Where will it all end? As I argue here, the United States already has descended into statism. The further descent into ingrained fascism is but a fine-tuning exercise for the vast, Left-wing alliance, which consists of public-school “educators,” liberal-arts academics, and their sycophantic students; Hollywood and New York celebrities and their hangers-on; “artists” and “intellectual workers” of most stripes; well-educated, upper-income, professionals who live in and around major metropolitan areas; and hordes of politicians (local, State, and national), who foster and benefit from the prejudices of the alliance. This broad alliance patronizes idealistic twenty-somethings, blacks, Latins, and labor-union members — the four groups from which its favored political candidates draw decisive support at the polls.

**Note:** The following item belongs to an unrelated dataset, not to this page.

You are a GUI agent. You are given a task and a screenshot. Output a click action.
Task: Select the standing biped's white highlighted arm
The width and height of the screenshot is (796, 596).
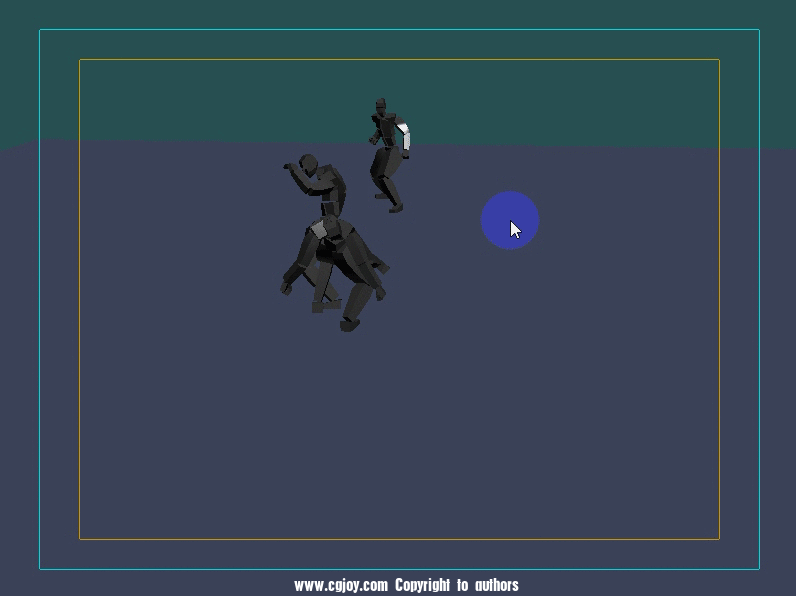point(404,137)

The Leftist alliance scorns America and its traditional (but largely abandoned) values of personal responsibility and respect for the persons and property of others. The alliance exalts, instead, the politics of entitlement and envy, of class, ethnic, racial, and gender conflict. As a result, the alliance has succeeded in demolishing the long-standing consensus that the main constitutional functions of the federal government are “to establish Justice, provide for the common defence,” and ensure the free movement of goods and persons among the States.**

Where will it all end? Unless we are roused from our Leftist idyll by some-one or some-thing, it will end in an Orwellian nightmare. The state will control our lives, in minute detail, from conception (and the prevention thereof) to death (and the means thereof).
__________
* For some views about our descent into fascism (even where it isn’t called that), see these posts of mine:
Things to Come
Reclaiming Liberty Throughout the Land
Are We All Fascists Now?

See  also these posts and articles by other writers:
Fundamentally Different
Obama the Planner
Obama: The Grand Strategy
The Death of Democratic Capitalism?
Tarred by TARP
Elizabeth Warren’s Holy Crusade
Pay Limits May Apply to Toxic-Asset Relief Program, Report Says
Environmentalists Are Funny. Right?
EPA’s Endangerment Finding
EPA Says Greenhouse Gases are Threat to Public

** The preamble to the Constitution also mentions “insur[ing] domestic Tranquillity,” “provid[ing] for the general Welfare,” and “secur[ing] the Blessings of Liberty to ourselves and our Posterity.” These injunctions — aside from a few specific, textual grants of power for dealing with insurrections — merely reflect the Framers’ hopes for the nation’s future under the auspices of the new Constitution.